SEITE.
E-Billing 06.10.2010, 12:19 Uhr

Online statt offline

Mit elektronischen Rechnungen können Händler mit eigenem Online-Shop ihre Kosten deutlich reduzieren. Probleme bereitet aber noch die unsichere Rechtslage.
Bis vor wenigen Jahren verschickte der Internet-Dienstleister Webspace-Verkauf seine Rechnungen per Post – heute erhalten seine Kunden die Dokumente per Mail oder können diese selbst aus einem Internet-Portal herunterladen. Der Grund für das Umdenken: Der elektronische Versand der Rechnungen ermöglicht dem Inhaber Markus Thumerer „Einsparungen in der Höhe eines Kleinwagens“, so der Oberfranke.
Die Summe setzt sich zusammen aus den wegfallenden Portokosten, etwa 8.500 Euro pro Jahr. Daneben fallen noch Arbeitsprozess- und Materialkosten an, etwa für das Falzen und Kuvertieren der Briefe oder das Papier selbst. Um rund 20.000 Euro konnte Thumerer über das Jahr gesehen seine Kosten senken – für ein mittelständisches Hosting-Unternehmen eine stattliche Summe.
Noch ist Thumerer allerdings eher ein Pionier denn ein Trendsetter in Sachen E-Billing: „In Deutschland werden jährlich etwa sechs bis sieben Milliarden Rechnungen verschickt, der Anteil elektronischer Rechnungen liegt derzeit allerdings nur bei sechs bis neun Prozent“, sagt Bruno Koch, Geschäftsführer des Schweizer E-Billing-Spezialisten Billentis. Allerdings ist das Wachstum in diesem Segment äußerst robust: „Selbst während der wirtschaftlichen Krise lagen die jährlichen Wachstumsraten bei 40 Prozent“, so Koch weiter.
Und er geht davon aus, dass europaweit im Jahr 2015 mehr als die Hälfte der rund 30 Milliarden versendeten Rechnungen elektronisch verschickt werden. „Sieben Millionen Bäume müssen dadurch nicht mehr gefällt, zu Papier verarbeitet und anschließend recycelt werden“, führt Koch – zugegeben etwas polemisch – aus. Doch es ist nicht der „grüne“ Gedanke, der immer mehr Unternehmen dazu bringt, von Print auf digitale Rechnungen umzusteigen. Es sind vielmehr die vielfältigen Möglichkeiten, die Kosten zu reduzieren und die Billing-Prozesse im Unternehmen zu automatisieren.

Datensätze zu Oberflächenelementen.

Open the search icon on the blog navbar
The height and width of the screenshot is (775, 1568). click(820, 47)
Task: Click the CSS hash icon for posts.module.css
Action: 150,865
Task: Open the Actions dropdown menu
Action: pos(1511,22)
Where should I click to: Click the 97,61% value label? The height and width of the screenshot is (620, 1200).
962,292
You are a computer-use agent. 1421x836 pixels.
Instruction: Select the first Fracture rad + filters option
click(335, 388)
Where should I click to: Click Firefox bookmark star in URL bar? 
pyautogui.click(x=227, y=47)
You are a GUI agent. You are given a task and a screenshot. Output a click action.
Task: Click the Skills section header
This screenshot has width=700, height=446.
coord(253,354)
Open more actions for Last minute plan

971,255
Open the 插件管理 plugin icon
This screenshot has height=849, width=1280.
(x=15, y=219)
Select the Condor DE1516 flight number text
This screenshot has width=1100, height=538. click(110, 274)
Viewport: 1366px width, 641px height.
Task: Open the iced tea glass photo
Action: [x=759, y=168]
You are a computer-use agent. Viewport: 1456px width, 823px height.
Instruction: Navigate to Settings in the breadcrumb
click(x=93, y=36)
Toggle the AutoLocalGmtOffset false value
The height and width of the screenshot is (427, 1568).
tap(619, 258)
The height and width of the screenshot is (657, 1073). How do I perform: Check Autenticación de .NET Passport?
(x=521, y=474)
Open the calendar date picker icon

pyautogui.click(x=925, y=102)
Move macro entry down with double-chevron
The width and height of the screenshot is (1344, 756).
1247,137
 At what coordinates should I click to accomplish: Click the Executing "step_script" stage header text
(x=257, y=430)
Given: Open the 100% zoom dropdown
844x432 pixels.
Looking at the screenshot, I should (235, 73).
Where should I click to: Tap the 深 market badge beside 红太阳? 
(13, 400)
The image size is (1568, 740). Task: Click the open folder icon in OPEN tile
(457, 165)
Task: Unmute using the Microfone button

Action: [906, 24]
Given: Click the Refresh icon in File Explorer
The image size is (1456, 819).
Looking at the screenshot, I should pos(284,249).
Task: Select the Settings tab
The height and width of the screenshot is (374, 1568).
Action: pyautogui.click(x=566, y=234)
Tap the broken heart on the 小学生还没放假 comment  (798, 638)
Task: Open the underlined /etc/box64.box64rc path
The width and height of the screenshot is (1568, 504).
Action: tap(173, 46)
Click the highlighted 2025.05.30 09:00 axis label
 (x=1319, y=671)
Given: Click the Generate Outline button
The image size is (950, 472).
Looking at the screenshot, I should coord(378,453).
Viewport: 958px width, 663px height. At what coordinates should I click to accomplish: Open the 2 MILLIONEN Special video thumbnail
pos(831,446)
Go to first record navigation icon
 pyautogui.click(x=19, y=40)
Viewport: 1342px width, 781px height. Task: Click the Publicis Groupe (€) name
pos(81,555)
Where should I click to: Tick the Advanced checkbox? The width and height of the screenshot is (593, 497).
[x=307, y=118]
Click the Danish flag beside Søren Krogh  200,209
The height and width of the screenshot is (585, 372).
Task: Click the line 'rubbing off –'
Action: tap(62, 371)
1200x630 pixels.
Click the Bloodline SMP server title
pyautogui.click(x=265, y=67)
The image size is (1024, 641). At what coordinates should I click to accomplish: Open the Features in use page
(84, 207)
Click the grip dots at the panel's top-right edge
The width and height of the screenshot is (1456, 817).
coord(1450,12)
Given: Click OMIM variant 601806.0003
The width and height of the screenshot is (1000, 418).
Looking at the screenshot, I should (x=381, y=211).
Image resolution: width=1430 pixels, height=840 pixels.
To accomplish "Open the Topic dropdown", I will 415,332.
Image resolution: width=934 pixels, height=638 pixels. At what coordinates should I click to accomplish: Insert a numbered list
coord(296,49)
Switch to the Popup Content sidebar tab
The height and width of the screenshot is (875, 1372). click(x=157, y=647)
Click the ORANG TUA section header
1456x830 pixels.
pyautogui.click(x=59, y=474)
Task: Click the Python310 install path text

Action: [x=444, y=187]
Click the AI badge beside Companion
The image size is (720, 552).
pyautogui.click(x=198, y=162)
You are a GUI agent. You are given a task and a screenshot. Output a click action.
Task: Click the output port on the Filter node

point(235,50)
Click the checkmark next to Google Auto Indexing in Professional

SCHRIFTLICHE ANFRAGE. Schreibe im Artikel über E-Billing den Abschnitt um, der mit den Worten "E-Billing 06.10.2010, 12:19" beginnt und mit "die unsichere Rechtslage." endet. Ersetze dabei "Online-Shop" durch "Webshop".

ANTWORT.
E-Billing 06.10.2010, 12:19 Uhr

Online statt offline

Mit elektronischen Rechnungen können Händler mit eigenem Webshop ihre Kosten deutlich reduzieren. Probleme bereitet aber noch die unsichere Rechtslage.